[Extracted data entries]

----

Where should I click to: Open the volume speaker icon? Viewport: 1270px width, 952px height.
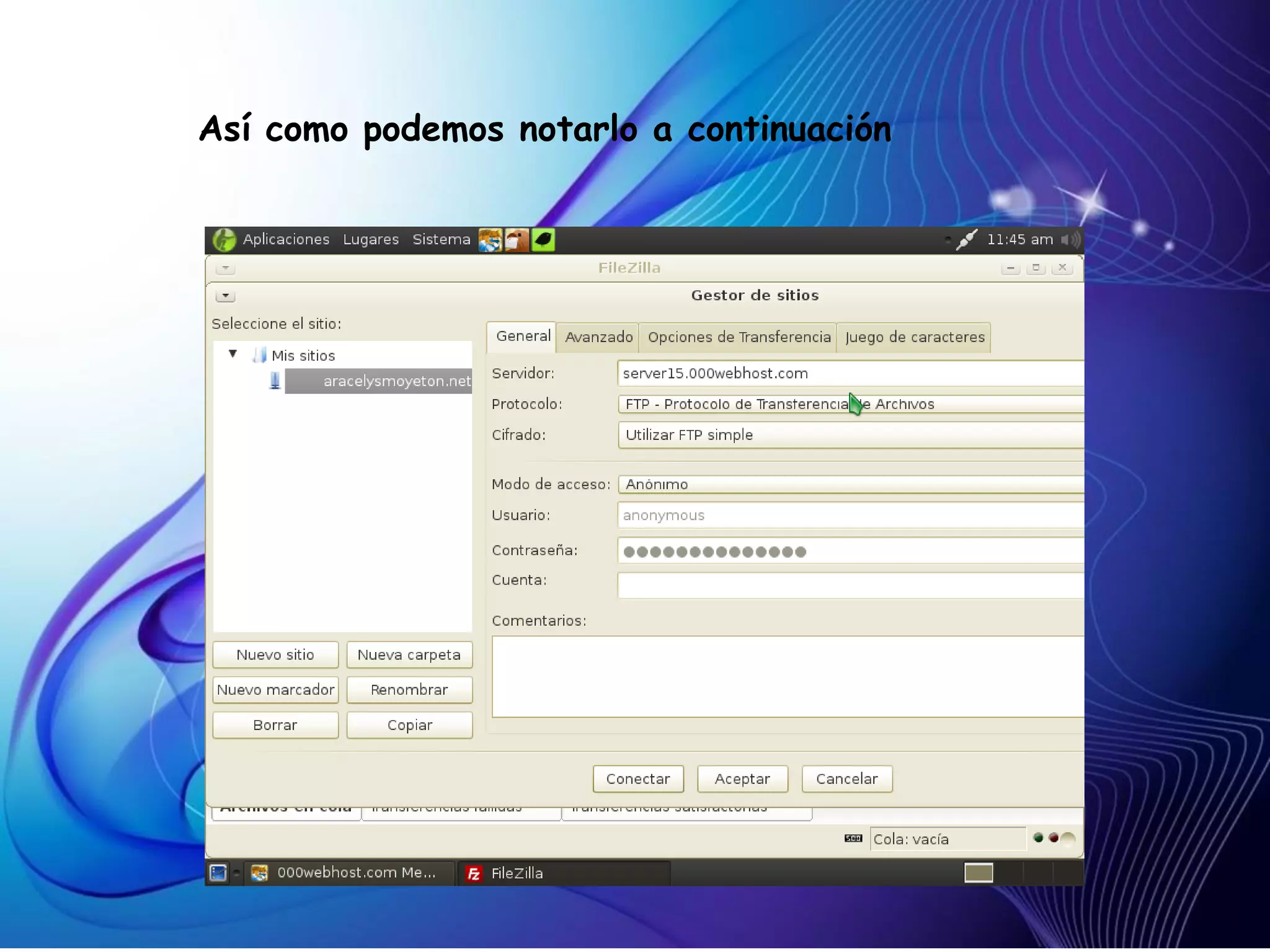click(1070, 240)
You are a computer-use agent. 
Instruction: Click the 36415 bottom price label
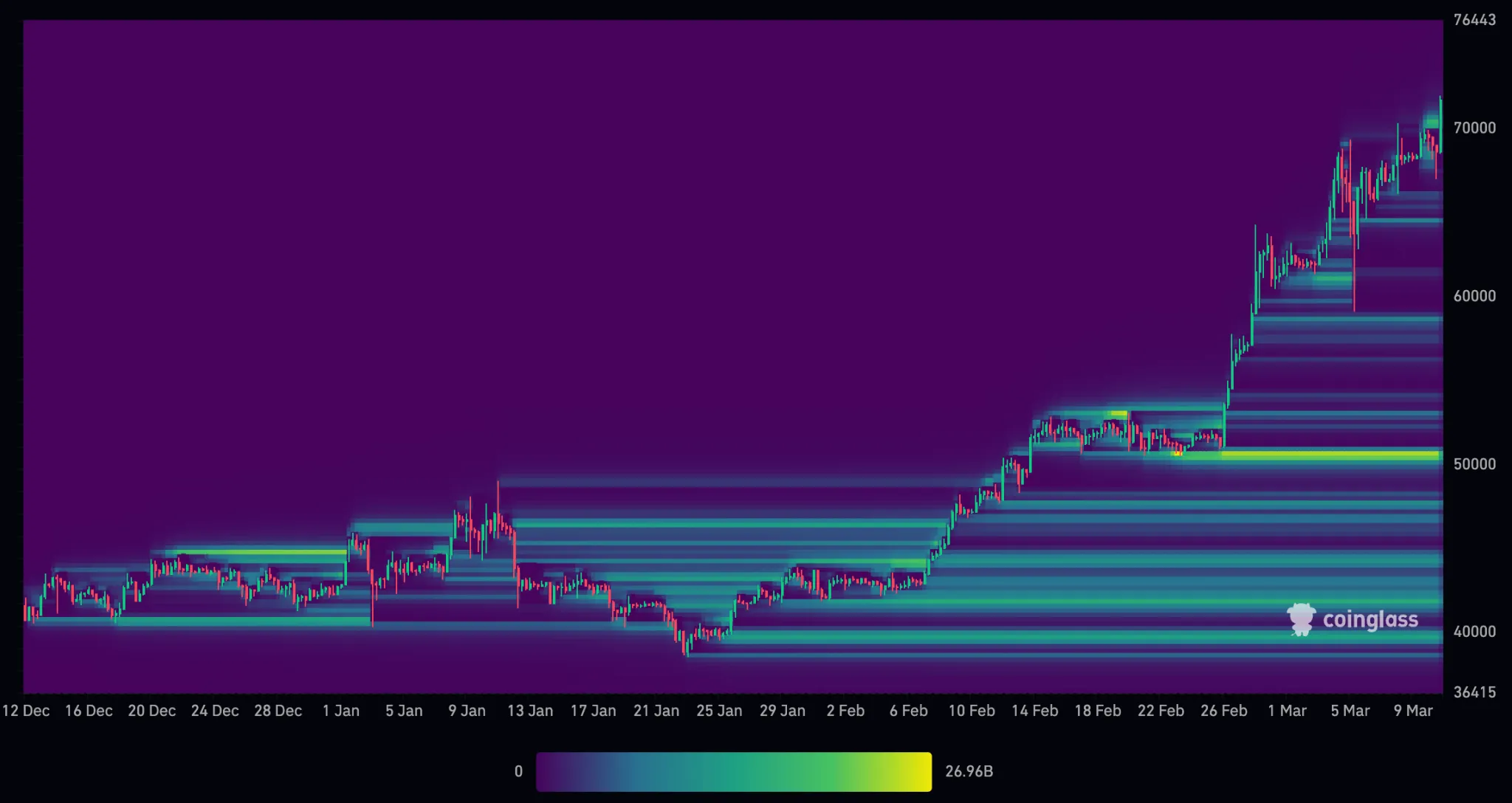[x=1474, y=692]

----

Exercise description.
Starting at the line that contains "You are a computer-use agent.", reproduce exactly and only the lines through the end of the entries above, with the pictures excluded.

Solution to the problem.
You are a computer-use agent. 
Instruction: Click the 36415 bottom price label
[x=1474, y=692]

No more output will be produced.